[INSTRUCTIONS FOR THE TASK]
Copy every line of the entries that includes the word "computer".

--------

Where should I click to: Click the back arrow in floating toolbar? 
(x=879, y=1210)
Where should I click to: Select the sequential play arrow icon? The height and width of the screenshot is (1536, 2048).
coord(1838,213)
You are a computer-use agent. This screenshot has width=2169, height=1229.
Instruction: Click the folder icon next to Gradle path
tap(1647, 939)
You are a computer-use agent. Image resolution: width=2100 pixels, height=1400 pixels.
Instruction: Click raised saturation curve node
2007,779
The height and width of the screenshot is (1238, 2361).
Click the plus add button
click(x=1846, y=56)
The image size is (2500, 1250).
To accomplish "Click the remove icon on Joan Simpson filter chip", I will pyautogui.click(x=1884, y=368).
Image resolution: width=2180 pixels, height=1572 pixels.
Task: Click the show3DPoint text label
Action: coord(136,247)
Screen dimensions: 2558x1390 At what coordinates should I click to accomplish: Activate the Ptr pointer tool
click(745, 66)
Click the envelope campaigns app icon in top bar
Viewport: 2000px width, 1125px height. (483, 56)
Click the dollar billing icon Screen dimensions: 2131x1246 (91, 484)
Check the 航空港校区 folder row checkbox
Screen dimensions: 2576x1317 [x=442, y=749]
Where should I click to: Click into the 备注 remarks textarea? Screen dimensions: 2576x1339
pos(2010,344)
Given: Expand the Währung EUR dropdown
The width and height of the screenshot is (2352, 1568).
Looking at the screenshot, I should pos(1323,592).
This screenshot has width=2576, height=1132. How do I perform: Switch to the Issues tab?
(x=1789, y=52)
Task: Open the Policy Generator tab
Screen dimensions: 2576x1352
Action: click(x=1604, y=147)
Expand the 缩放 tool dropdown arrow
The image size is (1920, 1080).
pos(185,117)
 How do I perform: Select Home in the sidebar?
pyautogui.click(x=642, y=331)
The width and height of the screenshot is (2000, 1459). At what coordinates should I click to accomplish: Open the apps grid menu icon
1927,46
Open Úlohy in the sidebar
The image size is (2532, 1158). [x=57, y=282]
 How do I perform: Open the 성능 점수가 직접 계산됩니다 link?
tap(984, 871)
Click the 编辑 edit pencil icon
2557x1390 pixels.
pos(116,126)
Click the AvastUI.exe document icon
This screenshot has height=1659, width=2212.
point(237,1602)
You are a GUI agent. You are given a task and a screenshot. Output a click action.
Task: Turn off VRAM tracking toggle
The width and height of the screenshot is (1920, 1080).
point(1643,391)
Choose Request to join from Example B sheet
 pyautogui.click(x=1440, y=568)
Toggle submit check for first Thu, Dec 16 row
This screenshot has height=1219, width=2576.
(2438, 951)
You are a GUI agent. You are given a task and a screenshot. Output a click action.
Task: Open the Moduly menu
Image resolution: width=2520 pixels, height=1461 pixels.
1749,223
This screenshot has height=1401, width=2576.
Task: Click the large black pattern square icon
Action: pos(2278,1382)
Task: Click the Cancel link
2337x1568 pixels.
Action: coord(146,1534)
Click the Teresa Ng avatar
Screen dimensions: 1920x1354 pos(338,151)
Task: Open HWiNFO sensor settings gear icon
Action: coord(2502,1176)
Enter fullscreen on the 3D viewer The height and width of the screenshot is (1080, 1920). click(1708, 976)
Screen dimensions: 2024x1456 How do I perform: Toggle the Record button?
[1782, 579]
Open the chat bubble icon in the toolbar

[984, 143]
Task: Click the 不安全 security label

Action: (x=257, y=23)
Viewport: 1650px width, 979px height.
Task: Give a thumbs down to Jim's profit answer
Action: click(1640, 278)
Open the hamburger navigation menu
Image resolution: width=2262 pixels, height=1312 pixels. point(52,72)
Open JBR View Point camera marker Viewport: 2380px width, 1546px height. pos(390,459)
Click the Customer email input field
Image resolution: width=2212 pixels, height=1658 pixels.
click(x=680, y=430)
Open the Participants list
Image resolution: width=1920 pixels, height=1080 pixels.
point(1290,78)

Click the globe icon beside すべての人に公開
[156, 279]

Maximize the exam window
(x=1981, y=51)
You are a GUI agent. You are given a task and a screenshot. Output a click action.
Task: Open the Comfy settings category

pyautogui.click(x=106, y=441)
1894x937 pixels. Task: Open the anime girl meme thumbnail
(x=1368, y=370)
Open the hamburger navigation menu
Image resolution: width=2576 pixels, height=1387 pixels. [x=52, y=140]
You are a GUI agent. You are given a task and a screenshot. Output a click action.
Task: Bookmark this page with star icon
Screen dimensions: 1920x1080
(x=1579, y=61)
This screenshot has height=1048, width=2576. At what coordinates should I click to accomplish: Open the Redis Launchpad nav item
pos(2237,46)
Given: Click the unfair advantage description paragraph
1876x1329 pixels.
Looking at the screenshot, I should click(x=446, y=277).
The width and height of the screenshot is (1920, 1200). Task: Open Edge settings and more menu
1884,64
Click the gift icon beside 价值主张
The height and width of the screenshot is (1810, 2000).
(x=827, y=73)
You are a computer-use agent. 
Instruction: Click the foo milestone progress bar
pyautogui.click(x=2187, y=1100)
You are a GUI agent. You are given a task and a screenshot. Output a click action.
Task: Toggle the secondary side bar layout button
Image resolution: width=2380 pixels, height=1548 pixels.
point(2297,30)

--------

[FINAL ANSWER]
You are a computer-use agent. This screenshot has width=2169, height=1229.
You are a computer-use agent. Image resolution: width=2100 pixels, height=1400 pixels.
You are a computer-use agent. 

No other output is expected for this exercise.